Would you please give all the lines below again, exactly as they stand?

*** TASK INPUTS

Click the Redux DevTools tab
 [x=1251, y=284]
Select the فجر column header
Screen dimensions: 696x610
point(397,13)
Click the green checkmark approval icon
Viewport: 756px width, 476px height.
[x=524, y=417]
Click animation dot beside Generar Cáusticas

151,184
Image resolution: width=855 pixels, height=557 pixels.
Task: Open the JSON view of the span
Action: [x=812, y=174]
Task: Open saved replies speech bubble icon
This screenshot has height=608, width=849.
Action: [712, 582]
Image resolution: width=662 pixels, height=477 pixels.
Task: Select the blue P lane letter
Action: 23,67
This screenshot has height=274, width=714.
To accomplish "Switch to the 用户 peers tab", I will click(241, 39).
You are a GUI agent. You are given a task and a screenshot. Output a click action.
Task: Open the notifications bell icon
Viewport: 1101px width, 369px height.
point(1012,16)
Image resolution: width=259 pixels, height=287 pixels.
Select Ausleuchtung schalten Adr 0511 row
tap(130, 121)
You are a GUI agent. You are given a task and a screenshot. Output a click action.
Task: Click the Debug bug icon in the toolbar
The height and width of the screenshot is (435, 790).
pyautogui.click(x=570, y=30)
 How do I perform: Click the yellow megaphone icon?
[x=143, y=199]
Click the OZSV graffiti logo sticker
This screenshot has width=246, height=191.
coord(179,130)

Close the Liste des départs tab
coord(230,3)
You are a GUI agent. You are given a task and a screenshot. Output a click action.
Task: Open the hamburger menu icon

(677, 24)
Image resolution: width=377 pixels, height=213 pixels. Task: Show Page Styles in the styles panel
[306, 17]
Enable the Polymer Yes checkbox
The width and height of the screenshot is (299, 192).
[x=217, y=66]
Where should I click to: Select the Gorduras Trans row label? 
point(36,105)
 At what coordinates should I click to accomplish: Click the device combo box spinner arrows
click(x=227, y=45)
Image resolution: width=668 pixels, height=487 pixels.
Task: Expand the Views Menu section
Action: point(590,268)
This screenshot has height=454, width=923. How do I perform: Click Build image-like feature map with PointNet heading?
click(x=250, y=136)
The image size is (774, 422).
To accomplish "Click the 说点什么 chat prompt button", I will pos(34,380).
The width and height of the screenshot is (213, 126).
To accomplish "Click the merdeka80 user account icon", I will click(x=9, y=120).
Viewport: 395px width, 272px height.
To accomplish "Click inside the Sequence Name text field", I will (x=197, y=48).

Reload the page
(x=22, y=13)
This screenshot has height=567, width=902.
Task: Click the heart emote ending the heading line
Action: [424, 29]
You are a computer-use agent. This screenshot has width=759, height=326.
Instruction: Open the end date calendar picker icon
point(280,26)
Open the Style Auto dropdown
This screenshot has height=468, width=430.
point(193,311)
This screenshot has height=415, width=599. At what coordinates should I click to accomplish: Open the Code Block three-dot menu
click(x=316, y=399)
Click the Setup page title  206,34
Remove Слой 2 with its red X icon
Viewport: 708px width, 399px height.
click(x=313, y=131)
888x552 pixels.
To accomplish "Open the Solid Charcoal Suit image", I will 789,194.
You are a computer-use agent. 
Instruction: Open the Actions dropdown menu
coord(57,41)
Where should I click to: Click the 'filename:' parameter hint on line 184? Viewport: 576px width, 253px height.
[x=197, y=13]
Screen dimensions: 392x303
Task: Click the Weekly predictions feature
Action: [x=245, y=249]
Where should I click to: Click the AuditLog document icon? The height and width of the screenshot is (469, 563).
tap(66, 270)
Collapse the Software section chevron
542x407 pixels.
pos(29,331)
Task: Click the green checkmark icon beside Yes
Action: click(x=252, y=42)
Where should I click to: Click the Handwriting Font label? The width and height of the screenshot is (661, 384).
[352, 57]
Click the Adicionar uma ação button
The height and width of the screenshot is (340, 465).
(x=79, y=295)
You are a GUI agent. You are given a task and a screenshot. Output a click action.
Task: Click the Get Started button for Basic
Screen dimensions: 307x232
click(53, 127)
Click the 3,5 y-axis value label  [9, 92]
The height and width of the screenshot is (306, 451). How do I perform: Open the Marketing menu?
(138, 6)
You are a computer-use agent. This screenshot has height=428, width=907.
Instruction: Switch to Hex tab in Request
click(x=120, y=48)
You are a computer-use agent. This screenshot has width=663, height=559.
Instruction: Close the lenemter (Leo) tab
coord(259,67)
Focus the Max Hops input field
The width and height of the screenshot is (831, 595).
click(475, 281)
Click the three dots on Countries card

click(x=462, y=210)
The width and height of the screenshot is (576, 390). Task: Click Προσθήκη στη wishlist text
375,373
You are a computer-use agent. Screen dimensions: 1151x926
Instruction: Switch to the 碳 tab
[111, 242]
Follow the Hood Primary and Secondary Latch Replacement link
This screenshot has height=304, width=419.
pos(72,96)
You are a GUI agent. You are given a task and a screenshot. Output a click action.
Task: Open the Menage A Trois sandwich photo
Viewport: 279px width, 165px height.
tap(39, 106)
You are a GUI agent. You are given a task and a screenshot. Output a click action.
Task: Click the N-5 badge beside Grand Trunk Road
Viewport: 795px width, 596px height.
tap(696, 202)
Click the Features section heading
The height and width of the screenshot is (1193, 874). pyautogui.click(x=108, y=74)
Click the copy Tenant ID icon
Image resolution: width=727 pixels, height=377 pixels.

******

TASK RESULT ::
Click the Redux DevTools tab
 [x=1251, y=284]
Select the فجر column header
Screen dimensions: 696x610
point(397,13)
Click the green checkmark approval icon
Viewport: 756px width, 476px height.
[x=524, y=417]
Click animation dot beside Generar Cáusticas

151,184
Image resolution: width=855 pixels, height=557 pixels.
Task: Open the JSON view of the span
Action: [x=812, y=174]
Task: Open saved replies speech bubble icon
This screenshot has height=608, width=849.
Action: [712, 582]
Image resolution: width=662 pixels, height=477 pixels.
Task: Select the blue P lane letter
Action: 23,67
This screenshot has height=274, width=714.
To accomplish "Switch to the 用户 peers tab", I will click(241, 39).
You are a GUI agent. You are given a task and a screenshot. Output a click action.
Task: Open the notifications bell icon
Viewport: 1101px width, 369px height.
point(1012,16)
Image resolution: width=259 pixels, height=287 pixels.
Select Ausleuchtung schalten Adr 0511 row
tap(130, 121)
You are a GUI agent. You are given a task and a screenshot. Output a click action.
Task: Click the Debug bug icon in the toolbar
The height and width of the screenshot is (435, 790).
pyautogui.click(x=570, y=30)
 How do I perform: Click the yellow megaphone icon?
[x=143, y=199]
Click the OZSV graffiti logo sticker
This screenshot has width=246, height=191.
coord(179,130)

Close the Liste des départs tab
coord(230,3)
You are a GUI agent. You are given a task and a screenshot. Output a click action.
Task: Open the hamburger menu icon

(677, 24)
Image resolution: width=377 pixels, height=213 pixels. Task: Show Page Styles in the styles panel
[306, 17]
Enable the Polymer Yes checkbox
The width and height of the screenshot is (299, 192).
[x=217, y=66]
Where should I click to: Select the Gorduras Trans row label? 
point(36,105)
 At what coordinates should I click to accomplish: Click the device combo box spinner arrows
click(x=227, y=45)
Image resolution: width=668 pixels, height=487 pixels.
Task: Expand the Views Menu section
Action: point(590,268)
This screenshot has height=454, width=923. How do I perform: Click Build image-like feature map with PointNet heading?
click(x=250, y=136)
The image size is (774, 422).
To accomplish "Click the 说点什么 chat prompt button", I will pos(34,380).
The width and height of the screenshot is (213, 126).
To accomplish "Click the merdeka80 user account icon", I will click(x=9, y=120).
Viewport: 395px width, 272px height.
To accomplish "Click inside the Sequence Name text field", I will (x=197, y=48).

Reload the page
(x=22, y=13)
This screenshot has height=567, width=902.
Task: Click the heart emote ending the heading line
Action: [424, 29]
You are a computer-use agent. This screenshot has width=759, height=326.
Instruction: Open the end date calendar picker icon
point(280,26)
Open the Style Auto dropdown
This screenshot has height=468, width=430.
point(193,311)
This screenshot has height=415, width=599. At what coordinates should I click to accomplish: Open the Code Block three-dot menu
click(x=316, y=399)
Click the Setup page title  206,34
Remove Слой 2 with its red X icon
Viewport: 708px width, 399px height.
click(x=313, y=131)
888x552 pixels.
To accomplish "Open the Solid Charcoal Suit image", I will 789,194.
You are a computer-use agent. 
Instruction: Open the Actions dropdown menu
coord(57,41)
Where should I click to: Click the 'filename:' parameter hint on line 184? Viewport: 576px width, 253px height.
[x=197, y=13]
Screen dimensions: 392x303
Task: Click the Weekly predictions feature
Action: [x=245, y=249]
Where should I click to: Click the AuditLog document icon? The height and width of the screenshot is (469, 563).
tap(66, 270)
Collapse the Software section chevron
542x407 pixels.
pos(29,331)
Task: Click the green checkmark icon beside Yes
Action: click(x=252, y=42)
Where should I click to: Click the Handwriting Font label? The width and height of the screenshot is (661, 384).
[352, 57]
Click the Adicionar uma ação button
The height and width of the screenshot is (340, 465).
(x=79, y=295)
You are a GUI agent. You are given a task and a screenshot. Output a click action.
Task: Click the Get Started button for Basic
Screen dimensions: 307x232
click(53, 127)
Click the 3,5 y-axis value label  [9, 92]
The height and width of the screenshot is (306, 451). How do I perform: Open the Marketing menu?
(138, 6)
You are a computer-use agent. This screenshot has height=428, width=907.
Instruction: Switch to Hex tab in Request
click(x=120, y=48)
You are a computer-use agent. This screenshot has width=663, height=559.
Instruction: Close the lenemter (Leo) tab
coord(259,67)
Focus the Max Hops input field
The width and height of the screenshot is (831, 595).
click(475, 281)
Click the three dots on Countries card

click(x=462, y=210)
The width and height of the screenshot is (576, 390). Task: Click Προσθήκη στη wishlist text
375,373
You are a computer-use agent. Screen dimensions: 1151x926
Instruction: Switch to the 碳 tab
[111, 242]
Follow the Hood Primary and Secondary Latch Replacement link
This screenshot has height=304, width=419.
pos(72,96)
You are a GUI agent. You are given a task and a screenshot. Output a click action.
Task: Open the Menage A Trois sandwich photo
Viewport: 279px width, 165px height.
tap(39, 106)
You are a GUI agent. You are given a task and a screenshot. Output a click action.
Task: Click the N-5 badge beside Grand Trunk Road
Viewport: 795px width, 596px height.
tap(696, 202)
Click the Features section heading
The height and width of the screenshot is (1193, 874). pyautogui.click(x=108, y=74)
Click the copy Tenant ID icon
Image resolution: width=727 pixels, height=377 pixels.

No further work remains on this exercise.